Mariana Mortágua, em 2022, acusou Galinha de ingerência ilegal na direcção editorial e de ligações a um oligarca russo que detém o centro de sondagens Aximage. Galinha fez queixa contra ela por difamação, mas o Tribunal de Instrução não a levou a julgamento e condenou Galinha a pagar as custas do processo.  Mariana viu canceladas as suas crónicas no JN, a pretexto de “remodelação”. Também o ex-líder da bancada do BE, Pedro Filipe Soares, foi alvo de cancelamento das suas crónicas no DN, após ter escrito um artigo questionando um aparente esquema financeiro para “sugar até ao tutano, desmembrar, descapitalizar” um grupo de comunicação social, num hipotético “plano de transformação profunda do panorama dos media do país”, para uma “concentração dos media e a criação de poderes de extrema-direita, seguindo “o guião que vimos nos EUA e no Brasil”, (…) erodindo a democracia e os seus pilares”. Na cauda do artigo, surge uma Nota da Direcção,  em inflamada defesa do jornal e dos “acionistas, sejam eles quem forem”, que remata assim: “Sendo um texto de opinião, publique-se. Mas é a última vez”. Ficou claro?!… Fez-me lembrar o célebre escritor e jornalista dos EUA, Mark Twain, que com o seu fino humor disse: “(…) no nosso país, temos estas três coisas indescritíveis e preciosas: liberdade de expressão, liberdade de consciência e a prudência de nunca pôr em prática nenhuma delas”.

O jornal A Bola também já foi vítima de um despedimento colectivo após ser comprada por um fundo de investimento sediado na Suíça, o que está a ser contestado em Tribunal pelos trabalhadores que já tiveram decisões favoráveis. 

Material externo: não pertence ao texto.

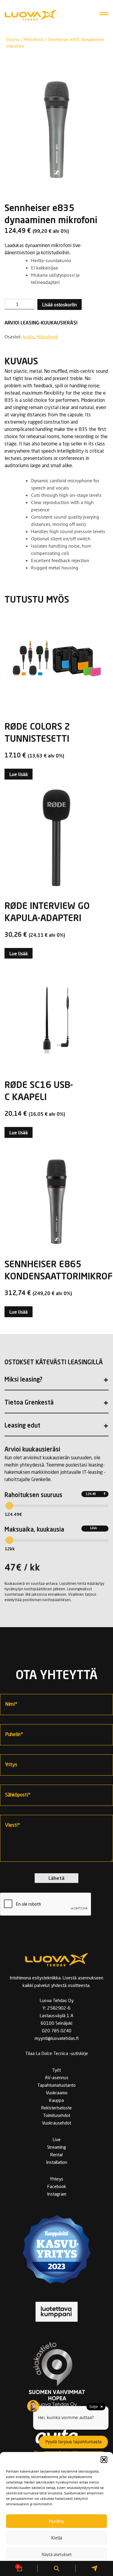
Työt (56, 2070)
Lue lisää (18, 774)
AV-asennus (56, 2078)
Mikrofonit (34, 39)
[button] (104, 2460)
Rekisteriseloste (56, 2108)
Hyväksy (56, 2521)
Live (57, 2140)
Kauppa (56, 2101)
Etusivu (13, 39)
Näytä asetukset (57, 2554)
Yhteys (56, 2179)
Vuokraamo (56, 2093)
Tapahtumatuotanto (56, 2085)
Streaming (56, 2147)
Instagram (56, 2194)
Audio (28, 337)
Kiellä (56, 2538)
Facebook (56, 2187)
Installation (56, 2163)
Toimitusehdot (56, 2116)
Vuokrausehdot (56, 2123)
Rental (56, 2155)
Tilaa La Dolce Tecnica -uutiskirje (56, 2054)
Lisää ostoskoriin (59, 304)
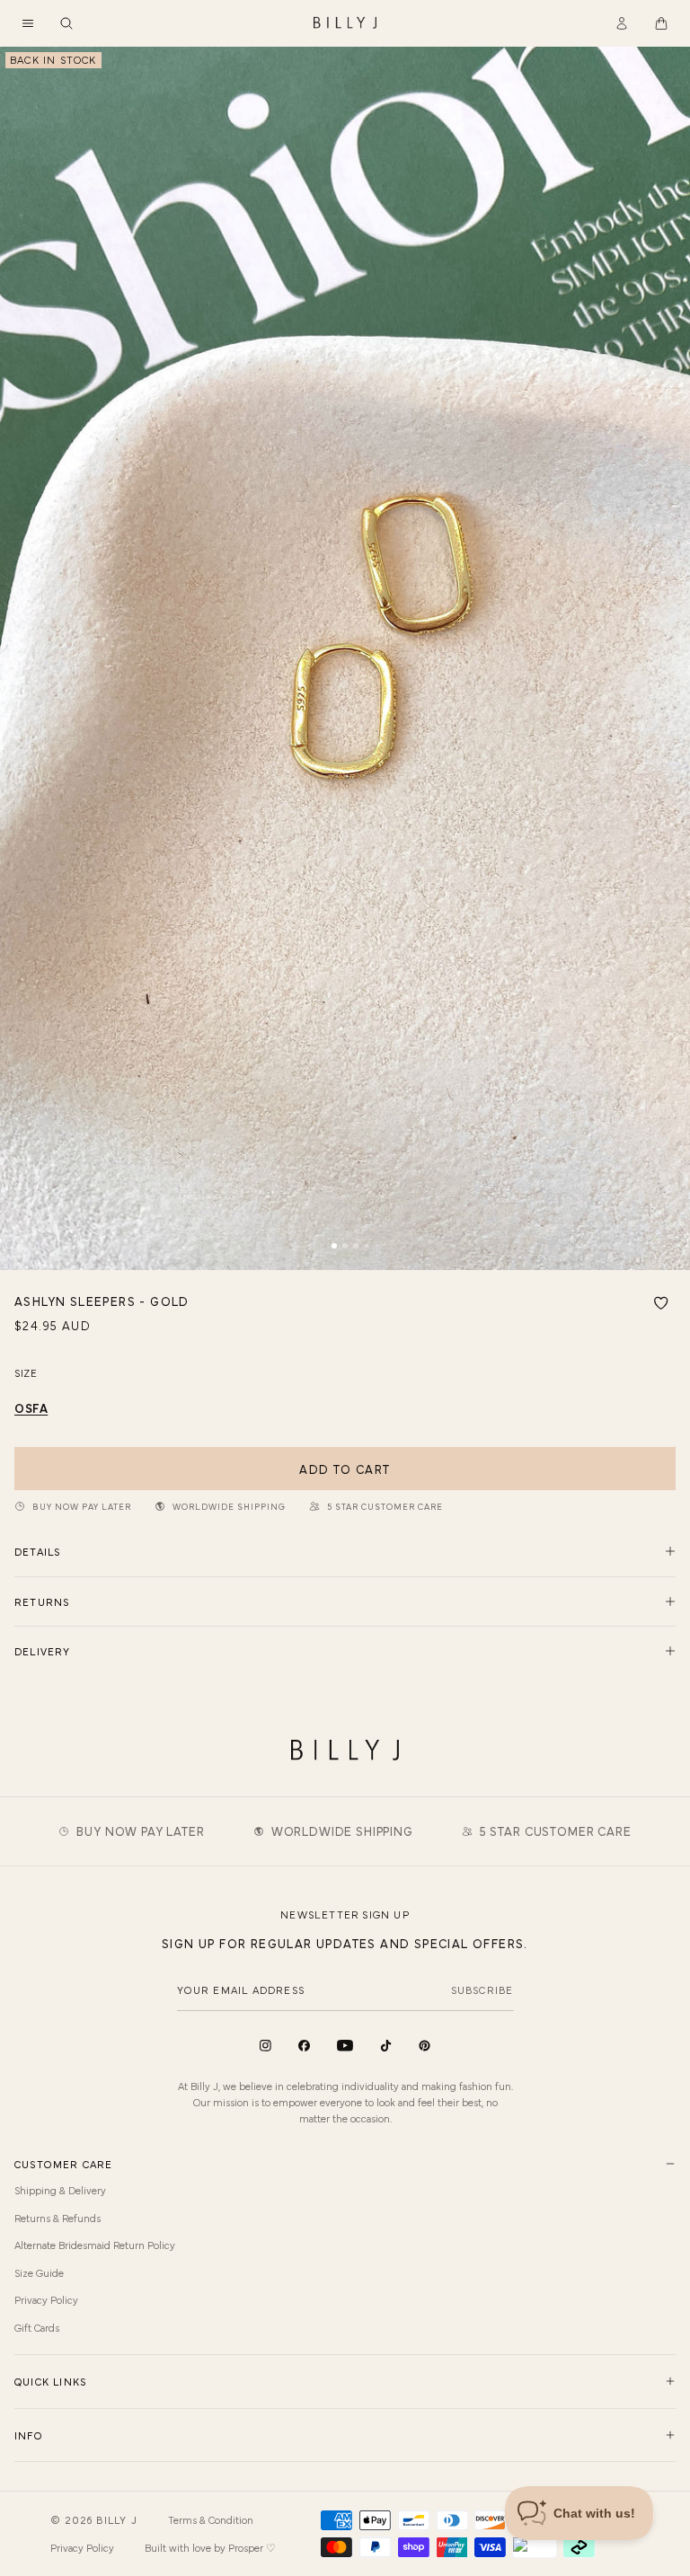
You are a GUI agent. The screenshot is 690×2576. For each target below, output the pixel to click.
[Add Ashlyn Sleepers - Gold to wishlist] (661, 1303)
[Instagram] (265, 2045)
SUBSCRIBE (482, 1989)
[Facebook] (304, 2045)
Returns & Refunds (57, 2217)
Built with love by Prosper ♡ (210, 2547)
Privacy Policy (46, 2299)
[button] (27, 23)
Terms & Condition (210, 2519)
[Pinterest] (424, 2045)
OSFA (31, 1407)
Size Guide (39, 2272)
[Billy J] (345, 23)
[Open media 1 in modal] (345, 658)
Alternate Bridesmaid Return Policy (94, 2244)
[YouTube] (345, 2045)
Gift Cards (36, 2327)
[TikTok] (386, 2045)
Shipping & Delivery (60, 2190)
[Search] (66, 23)
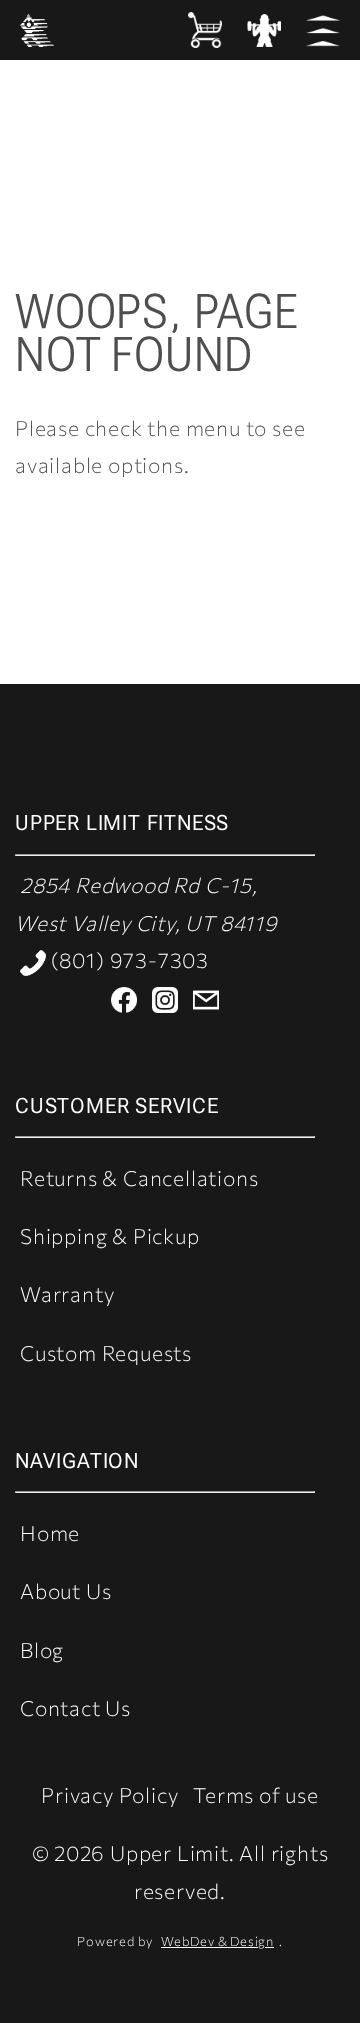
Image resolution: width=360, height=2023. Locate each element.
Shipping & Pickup (110, 1235)
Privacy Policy (109, 1794)
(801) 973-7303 (127, 959)
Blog (42, 1649)
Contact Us (75, 1707)
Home (50, 1532)
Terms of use (256, 1794)
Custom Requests (106, 1352)
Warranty (67, 1293)
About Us (65, 1590)
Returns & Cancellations (139, 1177)
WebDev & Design (217, 1941)
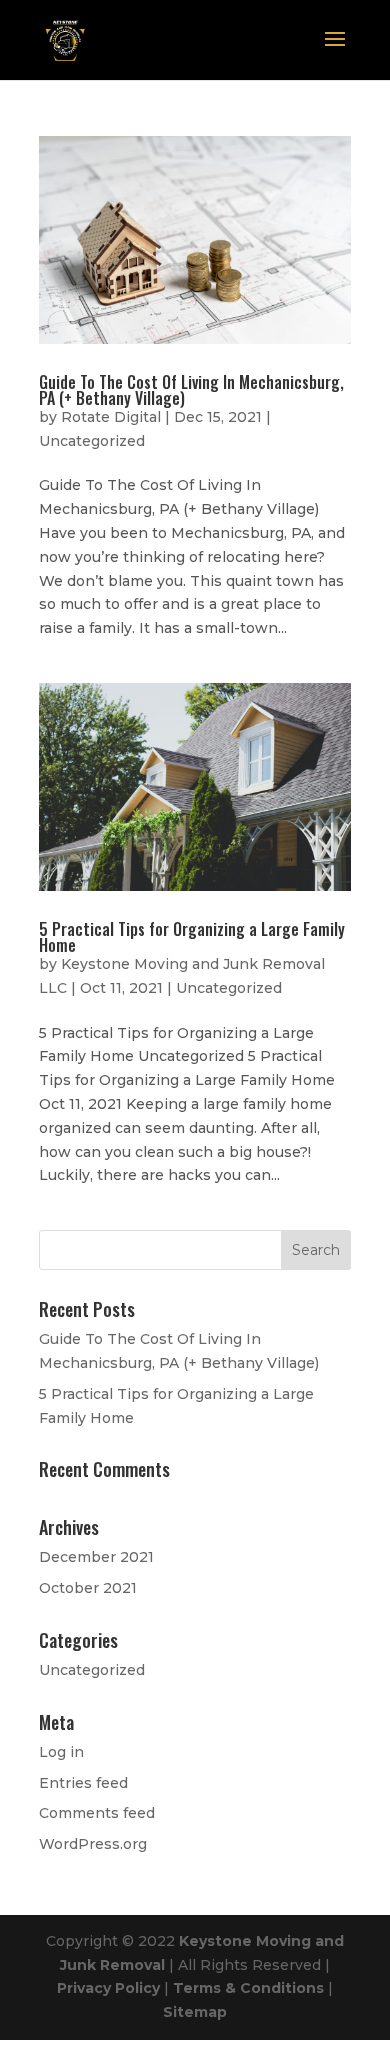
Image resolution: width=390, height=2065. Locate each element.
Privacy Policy (110, 1988)
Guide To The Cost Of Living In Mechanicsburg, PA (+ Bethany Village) (191, 390)
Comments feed (97, 1813)
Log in (61, 1752)
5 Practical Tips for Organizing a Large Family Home (192, 937)
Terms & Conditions (250, 1988)
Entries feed (83, 1783)
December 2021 (96, 1557)
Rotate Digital (111, 417)
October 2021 (88, 1588)
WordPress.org (93, 1844)
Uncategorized (92, 441)
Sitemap (195, 2012)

Rui Moreira, a pretexto do despedimento de 40 jornalistas do JN, recomendou ao governo (com apenas 2 votos contra a sua proposta, na reunião do executivo da Câmara Municipal do Porto), que crie a possibilidade legal do Poder Local participar em empresas de comunicação social, à semelhança do Estado central. Sabendo nós que um dos factores da crise da imprensa foi a diminuição da publicidade (caiu 2/3 na última década) ligada à expansão da Internet e da revolução digital, e se algumas autarquias já podem condicionar, como forma de pressão, a atribuição de publicidade do próprio município aos órgãos de comunicação social, esta via parece-nos perigosa. Também um grupo de empresários do Norte já se disponibilizou para salvar o único jornal do Porto. E a petição “Somos JN – Em defesa do JN, do jornalismo e das pessoas”, já ultrapassou as 6 mil assinaturas. Também foi a mobilização popular que impediu a venda do Coliseu do Porto a uma igreja com um curriculum duvidoso. Mas cabe ao Estado a principal responsabilidade na defesa da sobrevivência da “instituição” JN.

A Constituição da República (Artigo 38) torna imperativo  “a divulgação da titularidade  e dos meios de financiamento dos órgãos de comunicação social” e que o Estado assegure “a sua liberdade e independência perante o poder político e o poder económico, impondo o princípio da especialidade das empresas titulares (…), apoiando-as de forma não discriminatória e impedindo a sua concentração, designadamente através de participações múltiplas ou cruzadas”.

Ora, é precisamente disto que se trata. E se o Estado também tem o dever constitucional de “assegurar a existência de um serviço público de rádio e televisão”, não pode alijar responsabilidades relativamente à concentração da propriedade privada de jornais, nem a negócios pouco transparentes que coloquem em risco o pluralismo no sistema mediático nacional e, por arrasto, as liberdades de imprensa e de opinião.

O governo, apesar de em gestão, tem toda a legitimidade para resolver assuntos urgentes, como é o cumprimento da Constituição, e tudo fazer para defender o bem público que é a Informação.